TradeHill, the Bitcoin exchange that shut down unexpectedly in February, is now blaming Dwolla Corp. for its demise and suing the payment provider for $2 million.

The suit, which revolves around chargebacks, underscores one of the challenges facing emerging payments companies: the lack of defined mechanisms for settling disputed charges. TradeHill claims Dwolla fraudulently advertised a no-chargeback policy.

"Visa, MasterCard and the other card providers have well-established chargeback practices that are well-understood by nearly all of the participating parties," says Beth Robertson, director of payments research at Javelin Strategy & Research.

Dwolla, of Des Moines, is a person-to-person payments provider that lets consumers pay each other digitally with just an email account or through social networks. TradeHill, of San Francisco, is one of about a dozen exchanges that allow people to trade traditional government currencies for Bitcoin, a purely digital currency that does not depend on any central issuing authority. As with cash, once a Bitcoin is spent, it's gone.

Like the other Bitcoin exchanges, TradeHill depended on providers like Dwolla to act as funding conduits from consumer bank accounts. Similar providers include Liberty Reserve and Paxum.

The suit — which Jered Kenna, the chief executive officer of TradeHill, wrote about on his company's blog Tuesday — alleges TradeHill incurred fatal losses last summer when Dwolla reversed $100,000 in credited transactions and "unjustifiably blocked an attempt by TradeHill to transfer $70,000 of its funds from Dwolla's control."
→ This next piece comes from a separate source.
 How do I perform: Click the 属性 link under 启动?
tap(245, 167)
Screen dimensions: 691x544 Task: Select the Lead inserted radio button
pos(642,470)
"As a result of these losses, TradeHill was unable to pay its employees and was forced to shut down exchange operations," Kenna wrote. The complaint accuses Dwolla of racketeering and bank and wire fraud.

Dwolla said Tuesday afternoon it was working on a response.

When TradeHill shut down in mid-February, it cited compliance burdens and the need to pursue proper licensing. At the time, Kenna wrote on the TradeHill blog that it was closing "due to increasing regulation" and to pursue proper money transmission licensing.

That blog post said the company would focus on a new site called Bitcoin.com, which was to have been a kind of supermarket of Bitcoin services including, but not limited to, exchanging Bitcoin for other currencies.

When asked about the discrepancy between that explanation and the claims in the suit, Pierre G. Basmaji, TradeHill's attorney, said: "TradeHill had been referring to [problems with Dwolla] since last year, but wanted to keep things quiet and first put together their allegations before coming out with the complaint."

Basmaji confirmed the amount of damages being sought but would not discuss the suit further. It was filed in U.S. District Court for the Northern District of California.

"We spent months attempting to contact Dwolla to resolve this dispute but were met with silence or obfuscations," Kenna wrote on the TradeHill blog Monday.

Dwolla recently raised $5 million from the venture capital firm Union Square Ventures.

In February American Banker asked Jordan Lampe, Dwolla's chief executive, whether his company was the unidentified payment processor that Kenna, in the earlier blog post, claimed had removed $100,000 from TradeHill's account "without notice."

In response, Lampe wrote in a Feb. 17 email, "We operate legally under a very defined set of laws and regulations [and]…we can't/won't comment on individual accounts, past or present. We are extremely focused on our financial institution products right now."

TradeHill also alleges that Dwolla's actions hurt its reputation and scuttled its plan for Bitcoin.com. On Tuesday afternoon, that domain appeared to be disabled.

The blog BetaBeat reported the suit earlier Tuesday.